Items from a data source

※ ※ ※

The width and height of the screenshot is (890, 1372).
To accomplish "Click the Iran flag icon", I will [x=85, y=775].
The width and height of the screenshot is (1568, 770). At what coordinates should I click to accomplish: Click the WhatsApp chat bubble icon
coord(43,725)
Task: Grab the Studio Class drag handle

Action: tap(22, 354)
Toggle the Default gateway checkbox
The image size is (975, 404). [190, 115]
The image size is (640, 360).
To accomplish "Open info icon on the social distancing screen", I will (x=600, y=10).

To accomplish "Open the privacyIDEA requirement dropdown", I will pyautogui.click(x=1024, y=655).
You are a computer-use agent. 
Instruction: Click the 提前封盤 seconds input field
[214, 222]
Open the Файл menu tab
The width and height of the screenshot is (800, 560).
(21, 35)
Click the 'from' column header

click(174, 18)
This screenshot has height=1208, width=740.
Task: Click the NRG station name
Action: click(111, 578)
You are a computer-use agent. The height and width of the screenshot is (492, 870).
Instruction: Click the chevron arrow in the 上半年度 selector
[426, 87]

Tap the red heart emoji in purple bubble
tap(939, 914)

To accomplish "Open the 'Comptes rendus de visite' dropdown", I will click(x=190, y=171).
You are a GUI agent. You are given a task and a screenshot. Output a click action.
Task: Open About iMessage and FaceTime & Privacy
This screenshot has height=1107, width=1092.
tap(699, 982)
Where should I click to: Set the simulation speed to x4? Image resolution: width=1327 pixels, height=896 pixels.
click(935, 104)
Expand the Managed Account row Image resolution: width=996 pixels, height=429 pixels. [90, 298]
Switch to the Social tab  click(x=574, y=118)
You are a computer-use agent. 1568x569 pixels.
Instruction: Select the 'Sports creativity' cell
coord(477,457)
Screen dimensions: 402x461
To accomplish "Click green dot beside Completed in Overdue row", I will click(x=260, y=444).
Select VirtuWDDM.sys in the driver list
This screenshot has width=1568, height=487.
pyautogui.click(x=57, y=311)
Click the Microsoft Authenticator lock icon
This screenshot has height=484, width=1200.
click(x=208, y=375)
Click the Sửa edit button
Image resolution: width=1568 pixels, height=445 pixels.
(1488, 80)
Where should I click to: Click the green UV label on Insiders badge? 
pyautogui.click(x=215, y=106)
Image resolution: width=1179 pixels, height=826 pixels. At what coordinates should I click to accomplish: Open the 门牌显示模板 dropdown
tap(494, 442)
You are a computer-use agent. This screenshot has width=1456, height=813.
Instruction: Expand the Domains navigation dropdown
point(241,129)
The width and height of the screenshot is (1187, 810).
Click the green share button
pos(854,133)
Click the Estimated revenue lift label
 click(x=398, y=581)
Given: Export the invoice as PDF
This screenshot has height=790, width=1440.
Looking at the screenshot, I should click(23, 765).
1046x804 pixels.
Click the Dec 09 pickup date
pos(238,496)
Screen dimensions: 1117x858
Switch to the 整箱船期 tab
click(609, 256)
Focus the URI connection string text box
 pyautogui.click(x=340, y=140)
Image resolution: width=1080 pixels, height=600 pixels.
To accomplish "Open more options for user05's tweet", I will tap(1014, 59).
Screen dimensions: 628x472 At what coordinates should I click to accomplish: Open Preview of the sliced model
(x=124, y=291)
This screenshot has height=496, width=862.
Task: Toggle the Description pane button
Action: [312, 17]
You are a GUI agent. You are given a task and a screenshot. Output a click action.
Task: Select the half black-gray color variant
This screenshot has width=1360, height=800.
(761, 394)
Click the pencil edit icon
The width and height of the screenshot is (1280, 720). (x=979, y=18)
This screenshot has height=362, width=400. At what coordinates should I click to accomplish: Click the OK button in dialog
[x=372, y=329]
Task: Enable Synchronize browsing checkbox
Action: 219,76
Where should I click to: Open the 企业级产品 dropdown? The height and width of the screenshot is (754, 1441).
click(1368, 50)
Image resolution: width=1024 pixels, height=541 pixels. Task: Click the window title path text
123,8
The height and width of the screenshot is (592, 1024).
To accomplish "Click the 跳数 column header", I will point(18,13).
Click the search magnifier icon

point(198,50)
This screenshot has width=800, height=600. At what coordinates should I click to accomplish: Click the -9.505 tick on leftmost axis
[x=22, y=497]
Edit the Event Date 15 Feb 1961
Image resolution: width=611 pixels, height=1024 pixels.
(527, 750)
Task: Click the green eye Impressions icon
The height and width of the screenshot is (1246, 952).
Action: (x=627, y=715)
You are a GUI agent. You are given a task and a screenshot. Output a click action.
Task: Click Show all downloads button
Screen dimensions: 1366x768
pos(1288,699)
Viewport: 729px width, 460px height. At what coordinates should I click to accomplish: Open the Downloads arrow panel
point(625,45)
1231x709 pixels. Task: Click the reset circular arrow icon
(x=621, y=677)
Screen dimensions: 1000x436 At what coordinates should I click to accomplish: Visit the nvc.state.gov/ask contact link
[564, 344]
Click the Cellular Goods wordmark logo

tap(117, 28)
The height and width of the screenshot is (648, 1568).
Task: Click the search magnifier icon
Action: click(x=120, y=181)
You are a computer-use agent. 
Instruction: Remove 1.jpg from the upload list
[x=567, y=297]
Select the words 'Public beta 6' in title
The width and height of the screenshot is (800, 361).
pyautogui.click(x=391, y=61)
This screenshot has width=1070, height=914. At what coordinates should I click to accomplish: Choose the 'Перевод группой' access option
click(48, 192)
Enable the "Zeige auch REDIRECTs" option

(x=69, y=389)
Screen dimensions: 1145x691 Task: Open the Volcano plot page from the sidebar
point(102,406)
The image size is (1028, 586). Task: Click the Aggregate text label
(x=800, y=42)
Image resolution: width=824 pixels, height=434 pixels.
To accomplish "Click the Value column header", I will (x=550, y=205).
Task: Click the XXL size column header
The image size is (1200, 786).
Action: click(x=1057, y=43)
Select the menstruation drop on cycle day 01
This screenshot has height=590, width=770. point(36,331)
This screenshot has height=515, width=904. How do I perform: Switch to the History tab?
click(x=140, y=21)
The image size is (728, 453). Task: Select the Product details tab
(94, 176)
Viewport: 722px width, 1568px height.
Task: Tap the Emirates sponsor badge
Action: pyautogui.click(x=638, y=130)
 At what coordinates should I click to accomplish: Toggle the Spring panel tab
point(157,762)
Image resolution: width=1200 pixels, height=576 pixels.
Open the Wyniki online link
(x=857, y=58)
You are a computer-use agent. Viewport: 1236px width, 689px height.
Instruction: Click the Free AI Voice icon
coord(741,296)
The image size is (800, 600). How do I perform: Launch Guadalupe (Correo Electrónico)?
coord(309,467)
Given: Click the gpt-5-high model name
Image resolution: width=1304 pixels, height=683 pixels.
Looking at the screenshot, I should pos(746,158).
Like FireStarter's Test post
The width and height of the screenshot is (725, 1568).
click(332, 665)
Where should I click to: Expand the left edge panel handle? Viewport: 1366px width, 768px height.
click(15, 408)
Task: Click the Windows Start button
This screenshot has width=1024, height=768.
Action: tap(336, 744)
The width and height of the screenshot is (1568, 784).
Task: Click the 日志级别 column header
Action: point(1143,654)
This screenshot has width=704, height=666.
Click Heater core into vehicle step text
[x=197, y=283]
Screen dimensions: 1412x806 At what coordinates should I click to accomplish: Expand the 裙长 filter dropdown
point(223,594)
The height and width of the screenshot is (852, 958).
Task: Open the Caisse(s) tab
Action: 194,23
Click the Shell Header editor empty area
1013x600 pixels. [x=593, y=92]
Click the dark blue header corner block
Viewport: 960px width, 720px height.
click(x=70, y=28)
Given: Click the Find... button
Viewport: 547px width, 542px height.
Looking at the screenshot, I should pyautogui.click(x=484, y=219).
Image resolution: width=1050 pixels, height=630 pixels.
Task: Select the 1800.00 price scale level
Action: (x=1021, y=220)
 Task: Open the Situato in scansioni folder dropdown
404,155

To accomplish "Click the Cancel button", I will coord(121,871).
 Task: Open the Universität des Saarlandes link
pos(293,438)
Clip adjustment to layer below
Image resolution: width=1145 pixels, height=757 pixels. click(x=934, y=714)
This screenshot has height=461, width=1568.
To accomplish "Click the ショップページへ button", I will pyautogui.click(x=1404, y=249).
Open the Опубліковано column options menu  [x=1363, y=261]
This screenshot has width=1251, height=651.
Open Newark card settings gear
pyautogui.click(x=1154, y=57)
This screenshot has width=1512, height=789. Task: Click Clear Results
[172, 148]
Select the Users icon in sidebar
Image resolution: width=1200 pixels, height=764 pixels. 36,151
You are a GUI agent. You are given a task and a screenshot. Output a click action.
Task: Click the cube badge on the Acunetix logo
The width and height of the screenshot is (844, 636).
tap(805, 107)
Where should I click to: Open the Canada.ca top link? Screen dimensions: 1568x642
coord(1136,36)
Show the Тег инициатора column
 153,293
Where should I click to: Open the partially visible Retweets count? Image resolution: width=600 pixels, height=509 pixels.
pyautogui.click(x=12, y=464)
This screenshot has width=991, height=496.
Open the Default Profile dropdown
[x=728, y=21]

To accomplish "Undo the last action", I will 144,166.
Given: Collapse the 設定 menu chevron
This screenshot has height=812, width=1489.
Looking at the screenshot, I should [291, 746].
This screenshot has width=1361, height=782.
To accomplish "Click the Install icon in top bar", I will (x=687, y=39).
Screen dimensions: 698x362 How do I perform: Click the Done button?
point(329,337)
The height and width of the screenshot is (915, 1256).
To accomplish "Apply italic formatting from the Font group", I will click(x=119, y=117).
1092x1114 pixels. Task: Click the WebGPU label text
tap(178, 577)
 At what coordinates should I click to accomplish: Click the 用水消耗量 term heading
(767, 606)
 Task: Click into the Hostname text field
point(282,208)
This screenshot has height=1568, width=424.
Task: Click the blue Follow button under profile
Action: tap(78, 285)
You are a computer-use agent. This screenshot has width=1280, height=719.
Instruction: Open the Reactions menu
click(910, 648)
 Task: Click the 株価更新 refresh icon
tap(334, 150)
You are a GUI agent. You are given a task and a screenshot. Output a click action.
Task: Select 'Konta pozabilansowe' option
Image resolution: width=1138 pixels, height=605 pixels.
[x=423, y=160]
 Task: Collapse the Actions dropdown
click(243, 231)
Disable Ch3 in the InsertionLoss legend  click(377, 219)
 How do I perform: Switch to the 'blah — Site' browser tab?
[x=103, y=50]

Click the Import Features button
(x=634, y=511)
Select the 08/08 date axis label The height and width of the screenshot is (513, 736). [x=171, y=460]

※ ※ ※

What to do:
Looking at the data above, write out exactly the lines that start at the one containing "The width and height of the screenshot is (1187, 810)." and end at the one containing "The height and width of the screenshot is (592, 1024)."; include both and nothing beyond.

Exercise solution:
The width and height of the screenshot is (1187, 810).
Click the green share button
pos(854,133)
Click the Estimated revenue lift label
 click(x=398, y=581)
Given: Export the invoice as PDF
This screenshot has height=790, width=1440.
Looking at the screenshot, I should click(23, 765).
1046x804 pixels.
Click the Dec 09 pickup date
pos(238,496)
Screen dimensions: 1117x858
Switch to the 整箱船期 tab
click(609, 256)
Focus the URI connection string text box
 pyautogui.click(x=340, y=140)
Image resolution: width=1080 pixels, height=600 pixels.
To accomplish "Open more options for user05's tweet", I will tap(1014, 59).
Screen dimensions: 628x472 At what coordinates should I click to accomplish: Open Preview of the sliced model
(x=124, y=291)
This screenshot has height=496, width=862.
Task: Toggle the Description pane button
Action: [312, 17]
You are a GUI agent. You are given a task and a screenshot. Output a click action.
Task: Select the half black-gray color variant
This screenshot has width=1360, height=800.
(761, 394)
Click the pencil edit icon
The width and height of the screenshot is (1280, 720). (x=979, y=18)
This screenshot has height=362, width=400. At what coordinates should I click to accomplish: Click the OK button in dialog
[x=372, y=329]
Task: Enable Synchronize browsing checkbox
Action: 219,76
Where should I click to: Open the 企业级产品 dropdown? The height and width of the screenshot is (754, 1441).
click(1368, 50)
Image resolution: width=1024 pixels, height=541 pixels. Task: Click the window title path text
123,8
The height and width of the screenshot is (592, 1024).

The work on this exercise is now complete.